What was it? How had this low brute succeeded in doing this to him? By the Lord, he had succeeded in hypnotizing him, or something very much like it. What had become, then, of his superior brain, his intellectual force, in the face of this gross savage desire on the part of Collins to win? It was unbelievable. Collins had beaten him, and that in a field and at a task at which he deemed himself unusually superior.

“Great heavens!” he suddenly exclaimed to himself. “That’s what he’s done, he’s beaten me at my own game! He’s taken the prisoner, whom I really had in my own hands at one time, into the office of our great rival, and now in the morning it will all be in the paper! And I allowed him to do it! And I had him beaten, too! Why didn’t I kick him off the train? Why didn’t I bribe the conductor to help me? I could have. I was afraid of him, that’s what it is. And to-morrow there’ll be a long editorial in the News telling how this fellow was brought first to the News and photographed, and they’ll have his picture to prove it.
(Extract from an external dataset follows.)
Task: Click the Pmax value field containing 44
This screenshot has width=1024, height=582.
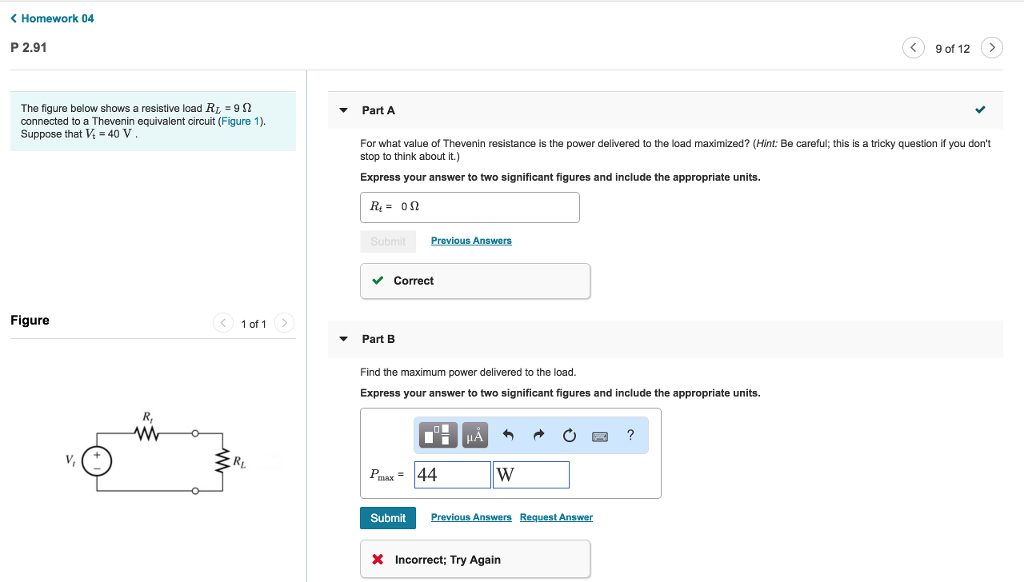Action: pos(452,475)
Oh, Lord, what shall I do? How am I to get out of this?”

Disconsolate and weary, he groaned and swore for blocks as he made his way toward the office of the Star. How to break it to Waxby! How to explain! The exact truth meant disgrace, possibly dismissal. He couldn’t tell really, as he had hoped he might, how he had all but prevented Collins from obtaining any interview. Waxby would have sniffed at his weakness in a crisis, put him down as a failure.
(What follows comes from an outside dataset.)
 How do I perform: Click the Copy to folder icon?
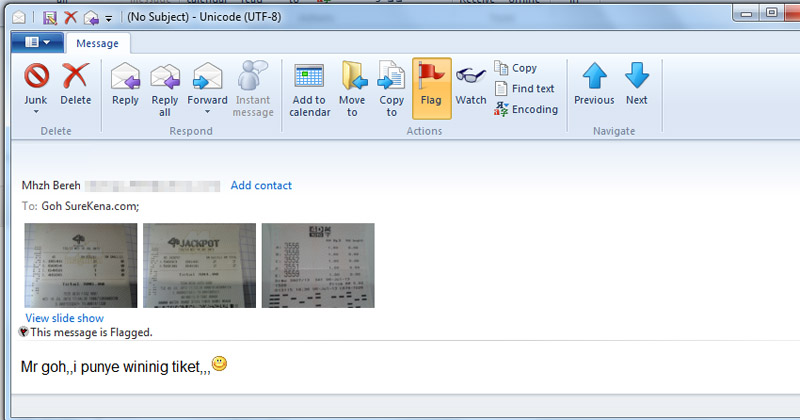pos(392,77)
Reaching the office, he told another kind of story which was but a half truth. What he could and did say was that the police, being temperamentally en rapport with Collins, had worked with him and against the Star; that in spite of anything he could do, these rural officers and detectives had preferred to follow Collins rather than himself, that the superior position of the News had lured them, and that against his final and fierce protest they had eventually gone in there, since the News was on the natural route to the jail, and the Star was not.

Now it was Waxby’s turn to rage, and he did—not at Binns, but at the low dogs of police who were always favoring the News at the expense of the Star. They had done it in the past, as he well knew, when he was city editor of the News. Then it had pleased him—but now——

“I’ll fix them!” he squeaked shrilly. “I’ll make them sweat. No more favors from me, by——,” and rushing a photographer to the jail he had various pictures made, excellent ones, for that matter—only, what was the good? The fact that the News had the honor of making the first picture of this celebrity under its own roof, its own vine and fig-tree, was galling. As a matter of fact, Waxby by now was blaming himself for not having sent an artist along.

But to Binns the sad part was that Collins had him beaten, and that in the face of his self-boasted superiority. In spite of the fact that he might slave over the text, as he did, giving it, because of his despair and chagrin, all his best touches, still, the next morning, there on the front page of the News, was a large picture of the bandit seated in the sanctum sanctorum of the News, entirely surrounded by reporters and editors, and with a portion of the figure, although not the head, of the publisher himself in the background. And over it all in extra large type was the caption:

“LOAN TRAIN ROBBER VISITS OFFICE OF NEWS TO PAY HIS RESPECTS” while underneath, in italics, was a full account of how willingly he had visited the News because of its immense commercial, moral and other forms of superiority.

Was Binns beaten?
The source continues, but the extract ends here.